*TASK TO CARRY OUT:* From the line with "Task: Click the 금액 column header" through the line with "Collapse the Lifecycle", inclusive, return each line of the data below exactly and leave the rest out.

*SOURCE DATA:*
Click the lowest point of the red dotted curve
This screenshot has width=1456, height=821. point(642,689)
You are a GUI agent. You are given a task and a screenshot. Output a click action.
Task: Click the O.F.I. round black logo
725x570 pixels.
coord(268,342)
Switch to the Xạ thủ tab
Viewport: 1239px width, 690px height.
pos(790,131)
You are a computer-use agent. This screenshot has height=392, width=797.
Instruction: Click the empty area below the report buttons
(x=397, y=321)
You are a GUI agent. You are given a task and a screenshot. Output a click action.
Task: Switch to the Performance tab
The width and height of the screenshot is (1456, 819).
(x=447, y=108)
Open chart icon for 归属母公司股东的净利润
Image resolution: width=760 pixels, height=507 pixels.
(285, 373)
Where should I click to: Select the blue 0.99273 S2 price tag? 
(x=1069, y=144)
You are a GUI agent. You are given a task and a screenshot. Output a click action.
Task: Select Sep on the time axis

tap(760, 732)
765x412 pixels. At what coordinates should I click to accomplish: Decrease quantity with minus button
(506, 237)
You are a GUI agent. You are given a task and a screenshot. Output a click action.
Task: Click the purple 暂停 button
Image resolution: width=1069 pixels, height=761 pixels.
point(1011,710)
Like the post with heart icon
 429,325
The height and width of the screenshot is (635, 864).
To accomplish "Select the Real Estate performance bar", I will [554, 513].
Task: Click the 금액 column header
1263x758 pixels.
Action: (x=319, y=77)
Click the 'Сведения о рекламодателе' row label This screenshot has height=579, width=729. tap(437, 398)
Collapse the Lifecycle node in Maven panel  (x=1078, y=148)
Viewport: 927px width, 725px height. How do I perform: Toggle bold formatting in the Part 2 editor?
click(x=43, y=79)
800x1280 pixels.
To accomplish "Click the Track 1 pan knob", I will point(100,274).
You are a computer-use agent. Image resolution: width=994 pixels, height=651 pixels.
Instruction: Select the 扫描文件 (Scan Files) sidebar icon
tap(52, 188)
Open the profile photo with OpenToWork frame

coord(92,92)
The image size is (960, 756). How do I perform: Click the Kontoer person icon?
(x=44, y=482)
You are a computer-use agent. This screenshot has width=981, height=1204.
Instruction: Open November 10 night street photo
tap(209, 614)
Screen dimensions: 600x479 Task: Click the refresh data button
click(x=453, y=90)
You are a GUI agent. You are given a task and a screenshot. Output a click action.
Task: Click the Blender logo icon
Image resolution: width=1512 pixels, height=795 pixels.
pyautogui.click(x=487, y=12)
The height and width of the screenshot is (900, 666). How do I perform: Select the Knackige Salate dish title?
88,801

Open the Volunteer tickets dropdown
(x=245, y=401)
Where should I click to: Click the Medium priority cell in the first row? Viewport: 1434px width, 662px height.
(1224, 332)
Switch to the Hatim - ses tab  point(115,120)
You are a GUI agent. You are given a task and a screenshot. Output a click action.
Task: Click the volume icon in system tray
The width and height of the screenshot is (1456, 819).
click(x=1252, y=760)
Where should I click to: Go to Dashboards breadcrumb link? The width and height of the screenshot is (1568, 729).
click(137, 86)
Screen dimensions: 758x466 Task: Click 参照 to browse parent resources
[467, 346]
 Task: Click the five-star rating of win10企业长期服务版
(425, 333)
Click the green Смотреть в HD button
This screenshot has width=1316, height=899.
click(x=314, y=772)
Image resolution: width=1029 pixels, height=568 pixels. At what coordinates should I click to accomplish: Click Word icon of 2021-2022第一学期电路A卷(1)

*OUTPUT BELOW:*
Task: Click the 금액 column header
1263x758 pixels.
Action: (x=319, y=77)
Click the 'Сведения о рекламодателе' row label This screenshot has height=579, width=729. tap(437, 398)
Collapse the Lifecycle node in Maven panel  (x=1078, y=148)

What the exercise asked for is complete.